An RO exceeding 1.8, however, is considered “uncontainable”; the RO of the 1918 pandemic was 2.7, while 1957’s was 2.1 and 1968’s was 2.0.
It’s too early to judge if there’s really bad news yet, but most of the deaths so far have been in the young to middle-aged adult population. This is a concern because this is typically the healthiest and most-resistant group to influenza — and also the group that had the highest mortality in the 1918 outbreak. While infants and the aged typically account for most flu deaths each year, a return of the Avian Flu could turn this expectation on its head. Part of the theory is that this group is less likely to take the initial onset of the attack seriously and simply try to work through it (even bringing it to work with them). By the time they realize they’re truly sick they may be irreversibly caught in the spiral of a cytokine storm where the body’s own immune system becomes over-stimulated and actually attacks itself, with death occuring in as little as 48 to 72 hours. If this reaction is part of the viral bundle now being handed out it could get ugly. So far, however, pathology of deaths from this flu are being described as “severe pneumonia” (a common cause of death initiated by the flu) and not indicative of a cytokine storm. This is something that is going to be watched closely, however, as things progress.

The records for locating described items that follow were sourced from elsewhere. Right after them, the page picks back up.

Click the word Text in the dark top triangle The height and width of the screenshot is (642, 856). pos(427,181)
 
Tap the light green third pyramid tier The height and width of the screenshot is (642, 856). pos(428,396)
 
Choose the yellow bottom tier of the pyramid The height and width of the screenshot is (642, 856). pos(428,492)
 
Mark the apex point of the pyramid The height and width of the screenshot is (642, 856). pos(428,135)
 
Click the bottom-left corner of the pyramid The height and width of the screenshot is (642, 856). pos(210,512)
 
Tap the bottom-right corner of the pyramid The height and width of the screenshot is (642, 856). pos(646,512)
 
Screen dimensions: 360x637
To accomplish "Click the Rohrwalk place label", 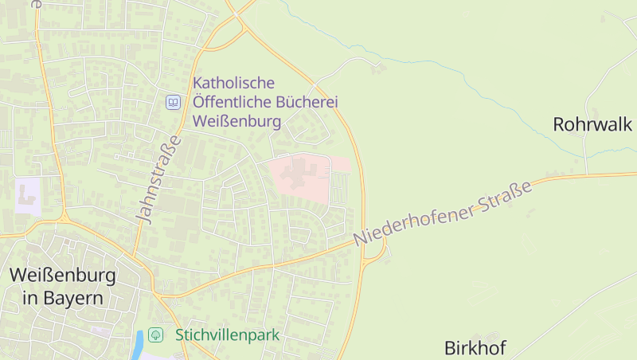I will click(592, 124).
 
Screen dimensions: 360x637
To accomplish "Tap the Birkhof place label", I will click(475, 347).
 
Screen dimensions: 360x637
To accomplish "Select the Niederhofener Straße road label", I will click(443, 213).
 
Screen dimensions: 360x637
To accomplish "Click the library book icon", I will click(173, 102).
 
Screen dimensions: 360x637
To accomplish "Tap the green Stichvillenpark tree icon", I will click(156, 335).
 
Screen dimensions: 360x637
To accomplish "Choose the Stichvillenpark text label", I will click(227, 335).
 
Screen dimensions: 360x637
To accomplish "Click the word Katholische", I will click(234, 83).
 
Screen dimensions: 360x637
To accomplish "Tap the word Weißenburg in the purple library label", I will click(237, 122).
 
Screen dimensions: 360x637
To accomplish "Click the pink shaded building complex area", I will click(307, 177).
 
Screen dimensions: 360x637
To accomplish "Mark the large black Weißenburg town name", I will click(62, 276).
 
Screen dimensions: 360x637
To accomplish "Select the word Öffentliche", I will click(229, 102).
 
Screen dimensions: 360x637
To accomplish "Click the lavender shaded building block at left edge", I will click(27, 195).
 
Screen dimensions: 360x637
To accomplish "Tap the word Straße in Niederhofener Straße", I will click(506, 196).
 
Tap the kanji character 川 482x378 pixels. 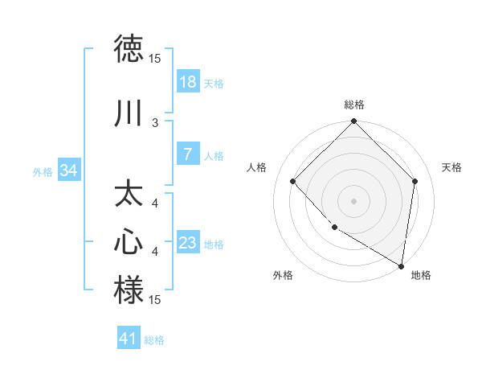tap(129, 113)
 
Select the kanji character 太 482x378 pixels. tap(129, 195)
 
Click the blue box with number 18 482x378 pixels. tap(188, 82)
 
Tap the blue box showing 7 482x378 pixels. tap(188, 154)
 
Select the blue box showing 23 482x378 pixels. tap(188, 243)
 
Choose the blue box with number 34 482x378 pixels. tap(69, 171)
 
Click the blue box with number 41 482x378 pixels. tap(129, 339)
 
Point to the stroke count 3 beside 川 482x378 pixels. tap(155, 122)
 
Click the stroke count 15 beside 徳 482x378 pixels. tap(155, 59)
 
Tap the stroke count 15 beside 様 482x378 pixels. tap(155, 300)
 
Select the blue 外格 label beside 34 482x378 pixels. tap(43, 171)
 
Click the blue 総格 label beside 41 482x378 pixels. tap(154, 340)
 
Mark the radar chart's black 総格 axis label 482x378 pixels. tap(354, 105)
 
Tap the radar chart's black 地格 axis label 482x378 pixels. tap(421, 276)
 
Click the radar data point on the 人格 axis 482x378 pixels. tap(293, 182)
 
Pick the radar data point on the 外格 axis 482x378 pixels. tap(334, 228)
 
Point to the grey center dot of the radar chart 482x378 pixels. tap(354, 200)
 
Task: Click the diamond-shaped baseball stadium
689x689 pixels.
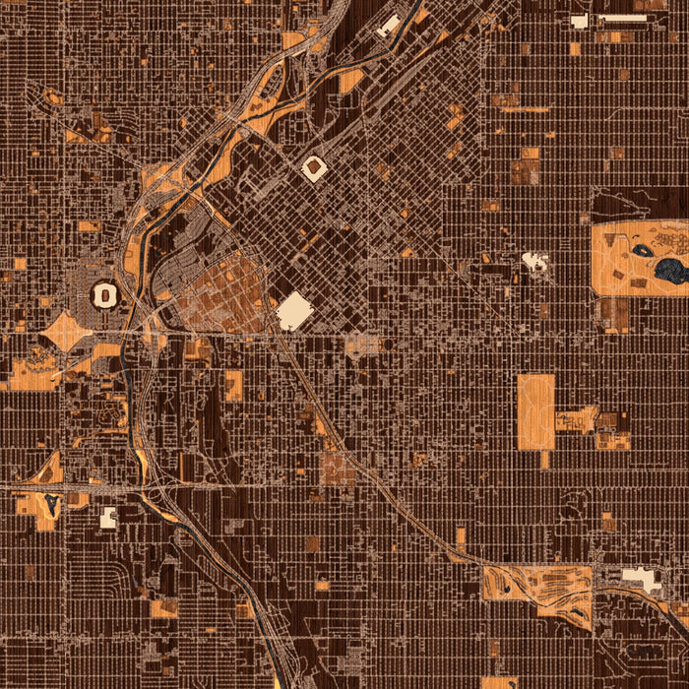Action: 314,169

Also at risk, of course, is the economy — you know, the one that’s been so hale and hearty of late. If you recall the effect of the SARS outbreak a few years ago on the Toronto economy — airports and businesses shut-down, people afraid to leave their homes — the same thing could happen on a larger scale if this progresses. Currently the WHO is studying whether it should raise the pandemic alert from level 3 to level 4 or 5, which would trigger national pandemic response plans that include travel restrictions, border closures, prohibitions on public gatherings (such as sporting events) and would issue drugs to front-line health responders.
The US has declared a Public Health Emergency – one step below the implementation of its full pandemic response plan. Many other countries are likely to ramp up their response measures soon.
More information is available on-line from the World Health Organization and the Centers for Disease Control. You can also review the series of posts I did on Avian Flu a few years back as these are still relevant. As I wrote then: by all means, come to your own conclusions. At the least I think you’ll find this subject is food for thought – and prayer.
The WHO has raised the Pandemic Alert to Phase 5 (evidence of of significant human-to-human transmission). Phase 6 is the highest alert and describes a pandemic situation (featuring “efficient and sustained widespread human-to-human transmission).